§ Screenshot grounding data
+ + + +

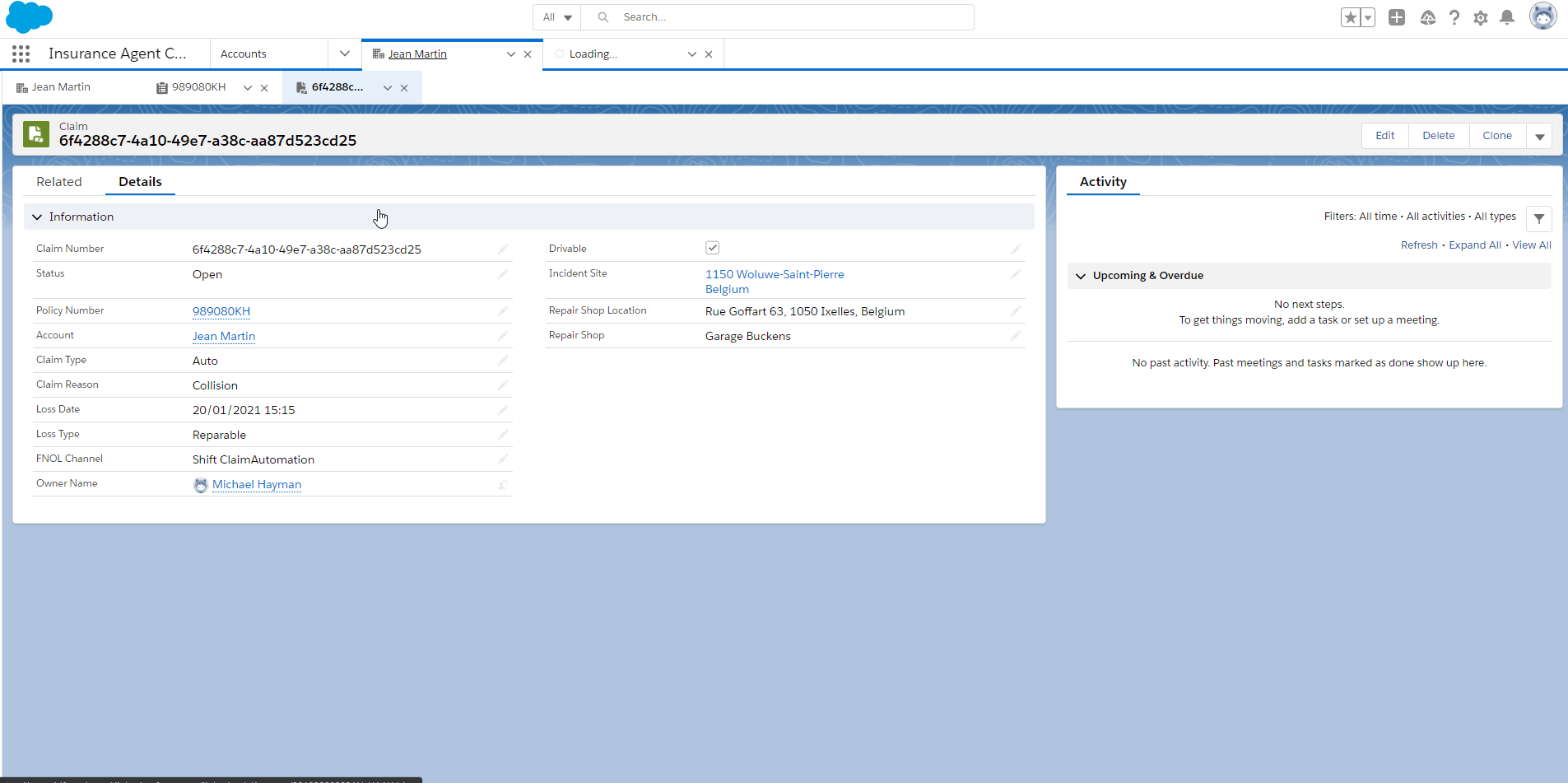Viewport: 1568px width, 783px height.
Task: Collapse the Upcoming & Overdue section
Action: (1081, 276)
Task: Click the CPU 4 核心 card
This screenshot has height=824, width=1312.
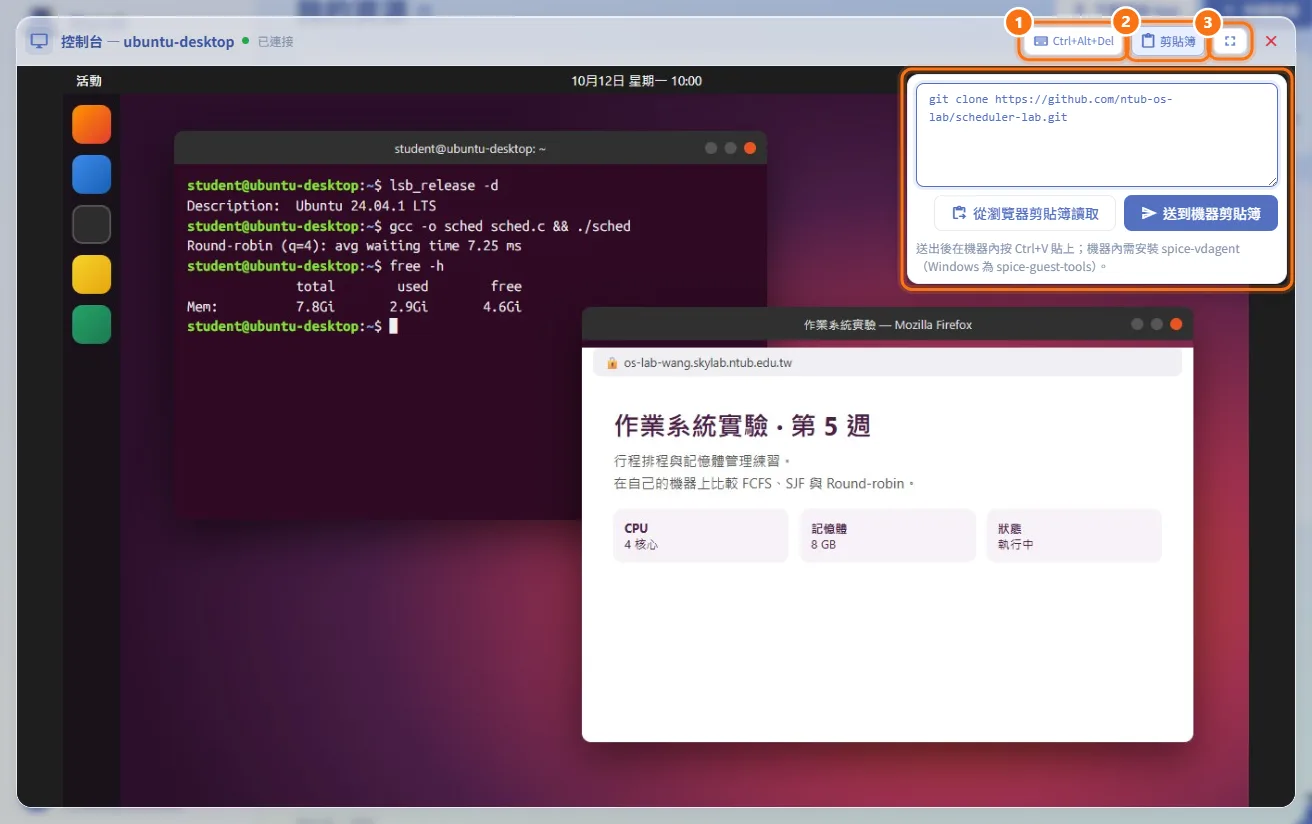Action: click(x=701, y=536)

+ + + +

§ ACTION ITEM
Make an exact copy of only those lines that run from the line with "Task: Click the CPU 4 核心 card" through the end of the records, excluding pictures.

§ OUTPUT BELOW
Task: Click the CPU 4 核心 card
This screenshot has height=824, width=1312.
Action: click(x=701, y=536)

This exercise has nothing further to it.